■ GIVEN DATA
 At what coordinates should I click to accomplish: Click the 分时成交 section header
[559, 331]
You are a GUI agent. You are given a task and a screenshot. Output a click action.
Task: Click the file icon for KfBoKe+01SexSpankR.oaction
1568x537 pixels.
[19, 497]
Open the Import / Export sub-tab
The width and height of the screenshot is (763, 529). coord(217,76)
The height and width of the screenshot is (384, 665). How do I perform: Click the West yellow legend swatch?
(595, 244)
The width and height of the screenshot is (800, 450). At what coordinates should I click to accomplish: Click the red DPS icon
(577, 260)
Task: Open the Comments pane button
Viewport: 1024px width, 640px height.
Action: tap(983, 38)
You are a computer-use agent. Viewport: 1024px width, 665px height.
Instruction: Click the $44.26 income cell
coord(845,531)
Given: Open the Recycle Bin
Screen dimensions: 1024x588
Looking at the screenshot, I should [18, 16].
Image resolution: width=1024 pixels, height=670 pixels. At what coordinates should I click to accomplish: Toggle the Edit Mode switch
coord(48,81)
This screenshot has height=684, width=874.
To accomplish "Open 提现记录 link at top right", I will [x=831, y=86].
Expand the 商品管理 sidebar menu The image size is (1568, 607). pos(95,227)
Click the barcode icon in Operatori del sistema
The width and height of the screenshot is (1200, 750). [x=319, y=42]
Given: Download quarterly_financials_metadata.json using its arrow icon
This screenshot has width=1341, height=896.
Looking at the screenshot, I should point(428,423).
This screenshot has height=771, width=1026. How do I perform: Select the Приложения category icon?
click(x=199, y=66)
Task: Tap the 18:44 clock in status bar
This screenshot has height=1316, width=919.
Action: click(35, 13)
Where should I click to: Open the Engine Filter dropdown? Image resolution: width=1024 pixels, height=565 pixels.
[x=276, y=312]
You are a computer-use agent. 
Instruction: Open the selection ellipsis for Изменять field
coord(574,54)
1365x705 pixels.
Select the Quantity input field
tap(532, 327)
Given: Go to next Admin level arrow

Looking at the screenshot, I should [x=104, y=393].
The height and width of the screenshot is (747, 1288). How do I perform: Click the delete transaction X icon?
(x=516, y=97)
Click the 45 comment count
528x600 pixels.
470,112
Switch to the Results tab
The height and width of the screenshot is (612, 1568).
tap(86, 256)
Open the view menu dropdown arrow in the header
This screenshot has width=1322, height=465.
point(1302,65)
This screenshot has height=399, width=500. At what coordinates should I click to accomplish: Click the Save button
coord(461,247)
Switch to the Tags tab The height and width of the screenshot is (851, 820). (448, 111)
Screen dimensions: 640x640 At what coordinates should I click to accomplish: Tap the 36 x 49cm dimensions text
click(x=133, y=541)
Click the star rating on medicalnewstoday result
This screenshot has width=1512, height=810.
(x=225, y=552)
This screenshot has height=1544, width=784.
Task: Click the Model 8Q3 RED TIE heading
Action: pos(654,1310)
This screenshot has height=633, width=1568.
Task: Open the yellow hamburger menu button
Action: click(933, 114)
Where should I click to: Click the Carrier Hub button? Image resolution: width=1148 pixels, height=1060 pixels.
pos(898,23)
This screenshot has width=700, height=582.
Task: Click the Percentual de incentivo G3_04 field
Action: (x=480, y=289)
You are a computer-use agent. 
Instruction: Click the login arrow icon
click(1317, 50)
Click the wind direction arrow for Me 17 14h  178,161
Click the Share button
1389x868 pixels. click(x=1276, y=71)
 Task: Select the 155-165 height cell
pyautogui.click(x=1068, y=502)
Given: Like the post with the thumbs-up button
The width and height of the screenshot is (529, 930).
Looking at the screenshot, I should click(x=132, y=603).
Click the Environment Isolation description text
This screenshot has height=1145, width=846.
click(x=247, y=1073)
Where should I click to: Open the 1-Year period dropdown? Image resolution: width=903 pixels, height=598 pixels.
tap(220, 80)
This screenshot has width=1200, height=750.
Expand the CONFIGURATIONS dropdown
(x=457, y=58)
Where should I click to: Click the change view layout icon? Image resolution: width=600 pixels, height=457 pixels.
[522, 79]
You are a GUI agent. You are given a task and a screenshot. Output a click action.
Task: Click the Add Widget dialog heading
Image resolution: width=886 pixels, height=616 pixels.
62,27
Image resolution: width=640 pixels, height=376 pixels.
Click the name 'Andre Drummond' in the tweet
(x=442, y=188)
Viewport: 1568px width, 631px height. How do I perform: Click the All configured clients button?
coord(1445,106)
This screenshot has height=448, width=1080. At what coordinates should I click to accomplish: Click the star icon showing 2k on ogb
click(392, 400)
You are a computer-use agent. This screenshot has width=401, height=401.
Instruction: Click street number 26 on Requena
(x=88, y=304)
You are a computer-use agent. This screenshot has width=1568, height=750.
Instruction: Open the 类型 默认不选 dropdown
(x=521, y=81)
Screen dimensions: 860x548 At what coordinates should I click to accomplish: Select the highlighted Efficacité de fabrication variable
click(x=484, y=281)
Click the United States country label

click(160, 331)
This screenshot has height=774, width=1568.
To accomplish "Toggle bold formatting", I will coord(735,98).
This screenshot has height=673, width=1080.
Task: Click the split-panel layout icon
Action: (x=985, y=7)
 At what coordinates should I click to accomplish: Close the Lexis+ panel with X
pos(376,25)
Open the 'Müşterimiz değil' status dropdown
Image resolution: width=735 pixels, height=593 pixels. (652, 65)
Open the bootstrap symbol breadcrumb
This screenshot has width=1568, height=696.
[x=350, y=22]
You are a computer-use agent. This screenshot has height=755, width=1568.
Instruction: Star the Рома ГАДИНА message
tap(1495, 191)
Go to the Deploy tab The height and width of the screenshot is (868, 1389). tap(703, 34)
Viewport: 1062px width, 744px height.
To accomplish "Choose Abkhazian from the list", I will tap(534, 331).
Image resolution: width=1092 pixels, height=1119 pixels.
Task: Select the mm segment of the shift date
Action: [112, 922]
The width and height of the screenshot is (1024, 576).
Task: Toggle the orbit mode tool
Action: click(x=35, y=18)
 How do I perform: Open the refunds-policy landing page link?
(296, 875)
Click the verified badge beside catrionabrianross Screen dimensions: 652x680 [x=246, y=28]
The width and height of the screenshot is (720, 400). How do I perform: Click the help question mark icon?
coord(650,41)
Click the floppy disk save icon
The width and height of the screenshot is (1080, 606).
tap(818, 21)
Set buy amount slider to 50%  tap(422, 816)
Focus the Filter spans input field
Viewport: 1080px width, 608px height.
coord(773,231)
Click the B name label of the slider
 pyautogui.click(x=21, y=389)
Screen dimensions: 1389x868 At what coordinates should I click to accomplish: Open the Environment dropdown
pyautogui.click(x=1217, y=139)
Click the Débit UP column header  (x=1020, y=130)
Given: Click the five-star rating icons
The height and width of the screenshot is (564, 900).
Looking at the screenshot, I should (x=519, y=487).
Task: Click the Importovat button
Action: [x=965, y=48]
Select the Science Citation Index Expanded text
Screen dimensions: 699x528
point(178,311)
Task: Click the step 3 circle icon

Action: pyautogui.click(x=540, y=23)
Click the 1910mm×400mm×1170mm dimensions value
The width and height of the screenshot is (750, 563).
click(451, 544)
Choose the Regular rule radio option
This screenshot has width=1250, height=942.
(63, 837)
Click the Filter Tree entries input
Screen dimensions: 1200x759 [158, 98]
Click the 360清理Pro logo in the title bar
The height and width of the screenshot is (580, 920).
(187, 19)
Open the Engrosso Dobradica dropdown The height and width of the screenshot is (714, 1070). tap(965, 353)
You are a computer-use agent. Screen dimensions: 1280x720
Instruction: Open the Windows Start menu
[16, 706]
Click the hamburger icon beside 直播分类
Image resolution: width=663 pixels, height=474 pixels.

■ BRIEF
Every record above needs to be given again exactly.

■ SOLVED EXERCISE
 At what coordinates should I click to accomplish: Click the 分时成交 section header
[559, 331]
You are a GUI agent. You are given a task and a screenshot. Output a click action.
Task: Click the file icon for KfBoKe+01SexSpankR.oaction
1568x537 pixels.
[19, 497]
Open the Import / Export sub-tab
The width and height of the screenshot is (763, 529). coord(217,76)
The height and width of the screenshot is (384, 665). How do I perform: Click the West yellow legend swatch?
(595, 244)
The width and height of the screenshot is (800, 450). At what coordinates should I click to accomplish: Click the red DPS icon
(577, 260)
Task: Open the Comments pane button
Viewport: 1024px width, 640px height.
Action: tap(983, 38)
You are a computer-use agent. Viewport: 1024px width, 665px height.
Instruction: Click the $44.26 income cell
coord(845,531)
Given: Open the Recycle Bin
Screen dimensions: 1024x588
Looking at the screenshot, I should [18, 16].
Image resolution: width=1024 pixels, height=670 pixels. At what coordinates should I click to accomplish: Toggle the Edit Mode switch
coord(48,81)
This screenshot has height=684, width=874.
To accomplish "Open 提现记录 link at top right", I will [x=831, y=86].
Expand the 商品管理 sidebar menu The image size is (1568, 607). pos(95,227)
Click the barcode icon in Operatori del sistema
The width and height of the screenshot is (1200, 750). [x=319, y=42]
Given: Download quarterly_financials_metadata.json using its arrow icon
This screenshot has width=1341, height=896.
Looking at the screenshot, I should point(428,423).
This screenshot has height=771, width=1026. How do I perform: Select the Приложения category icon?
click(x=199, y=66)
Task: Tap the 18:44 clock in status bar
This screenshot has height=1316, width=919.
Action: click(35, 13)
Where should I click to: Open the Engine Filter dropdown? Image resolution: width=1024 pixels, height=565 pixels.
[x=276, y=312]
You are a computer-use agent. 
Instruction: Open the selection ellipsis for Изменять field
coord(574,54)
1365x705 pixels.
Select the Quantity input field
tap(532, 327)
Given: Go to next Admin level arrow

Looking at the screenshot, I should [x=104, y=393].
The height and width of the screenshot is (747, 1288). How do I perform: Click the delete transaction X icon?
(x=516, y=97)
Click the 45 comment count
528x600 pixels.
470,112
Switch to the Results tab
The height and width of the screenshot is (612, 1568).
tap(86, 256)
Open the view menu dropdown arrow in the header
This screenshot has width=1322, height=465.
point(1302,65)
This screenshot has height=399, width=500. At what coordinates should I click to accomplish: Click the Save button
coord(461,247)
Switch to the Tags tab The height and width of the screenshot is (851, 820). (448, 111)
Screen dimensions: 640x640 At what coordinates should I click to accomplish: Tap the 36 x 49cm dimensions text
click(x=133, y=541)
Click the star rating on medicalnewstoday result
This screenshot has width=1512, height=810.
(x=225, y=552)
This screenshot has height=1544, width=784.
Task: Click the Model 8Q3 RED TIE heading
Action: pos(654,1310)
This screenshot has height=633, width=1568.
Task: Open the yellow hamburger menu button
Action: click(933, 114)
Where should I click to: Click the Carrier Hub button? Image resolution: width=1148 pixels, height=1060 pixels.
pos(898,23)
This screenshot has width=700, height=582.
Task: Click the Percentual de incentivo G3_04 field
Action: (x=480, y=289)
You are a computer-use agent. 
Instruction: Click the login arrow icon
click(1317, 50)
Click the wind direction arrow for Me 17 14h  178,161
Click the Share button
1389x868 pixels. click(x=1276, y=71)
 Task: Select the 155-165 height cell
pyautogui.click(x=1068, y=502)
Given: Like the post with the thumbs-up button
The width and height of the screenshot is (529, 930).
Looking at the screenshot, I should click(x=132, y=603).
Click the Environment Isolation description text
This screenshot has height=1145, width=846.
click(x=247, y=1073)
Where should I click to: Open the 1-Year period dropdown? Image resolution: width=903 pixels, height=598 pixels.
tap(220, 80)
This screenshot has width=1200, height=750.
Expand the CONFIGURATIONS dropdown
(x=457, y=58)
Where should I click to: Click the change view layout icon? Image resolution: width=600 pixels, height=457 pixels.
[522, 79]
You are a GUI agent. You are given a task and a screenshot. Output a click action.
Task: Click the Add Widget dialog heading
Image resolution: width=886 pixels, height=616 pixels.
62,27
Image resolution: width=640 pixels, height=376 pixels.
Click the name 'Andre Drummond' in the tweet
(x=442, y=188)
Viewport: 1568px width, 631px height. How do I perform: Click the All configured clients button?
coord(1445,106)
This screenshot has height=448, width=1080. At what coordinates should I click to accomplish: Click the star icon showing 2k on ogb
click(392, 400)
You are a computer-use agent. This screenshot has width=401, height=401.
Instruction: Click street number 26 on Requena
(x=88, y=304)
You are a computer-use agent. This screenshot has width=1568, height=750.
Instruction: Open the 类型 默认不选 dropdown
(x=521, y=81)
Screen dimensions: 860x548 At what coordinates should I click to accomplish: Select the highlighted Efficacité de fabrication variable
click(x=484, y=281)
Click the United States country label

click(160, 331)
This screenshot has height=774, width=1568.
To accomplish "Toggle bold formatting", I will coord(735,98).
This screenshot has height=673, width=1080.
Task: Click the split-panel layout icon
Action: (x=985, y=7)
 At what coordinates should I click to accomplish: Close the Lexis+ panel with X
pos(376,25)
Open the 'Müşterimiz değil' status dropdown
Image resolution: width=735 pixels, height=593 pixels. (652, 65)
Open the bootstrap symbol breadcrumb
This screenshot has width=1568, height=696.
[x=350, y=22]
You are a computer-use agent. This screenshot has height=755, width=1568.
Instruction: Star the Рома ГАДИНА message
tap(1495, 191)
Go to the Deploy tab The height and width of the screenshot is (868, 1389). tap(703, 34)
Viewport: 1062px width, 744px height.
To accomplish "Choose Abkhazian from the list", I will tap(534, 331).
Image resolution: width=1092 pixels, height=1119 pixels.
Task: Select the mm segment of the shift date
Action: [112, 922]
The width and height of the screenshot is (1024, 576).
Task: Toggle the orbit mode tool
Action: click(x=35, y=18)
 How do I perform: Open the refunds-policy landing page link?
(296, 875)
Click the verified badge beside catrionabrianross Screen dimensions: 652x680 [x=246, y=28]
The width and height of the screenshot is (720, 400). How do I perform: Click the help question mark icon?
coord(650,41)
Click the floppy disk save icon
The width and height of the screenshot is (1080, 606).
tap(818, 21)
Set buy amount slider to 50%  tap(422, 816)
Focus the Filter spans input field
Viewport: 1080px width, 608px height.
coord(773,231)
Click the B name label of the slider
 pyautogui.click(x=21, y=389)
Screen dimensions: 1389x868 At what coordinates should I click to accomplish: Open the Environment dropdown
pyautogui.click(x=1217, y=139)
Click the Débit UP column header  (x=1020, y=130)
Given: Click the five-star rating icons
The height and width of the screenshot is (564, 900).
Looking at the screenshot, I should (x=519, y=487).
Task: Click the Importovat button
Action: [x=965, y=48]
Select the Science Citation Index Expanded text
Screen dimensions: 699x528
point(178,311)
Task: Click the step 3 circle icon

Action: pyautogui.click(x=540, y=23)
Click the 1910mm×400mm×1170mm dimensions value
The width and height of the screenshot is (750, 563).
click(451, 544)
Choose the Regular rule radio option
This screenshot has width=1250, height=942.
(63, 837)
Click the Filter Tree entries input
Screen dimensions: 1200x759 [158, 98]
Click the 360清理Pro logo in the title bar
The height and width of the screenshot is (580, 920).
(187, 19)
Open the Engrosso Dobradica dropdown The height and width of the screenshot is (714, 1070). tap(965, 353)
You are a computer-use agent. Screen dimensions: 1280x720
Instruction: Open the Windows Start menu
[16, 706]
Click the hamburger icon beside 直播分类
Image resolution: width=663 pixels, height=474 pixels.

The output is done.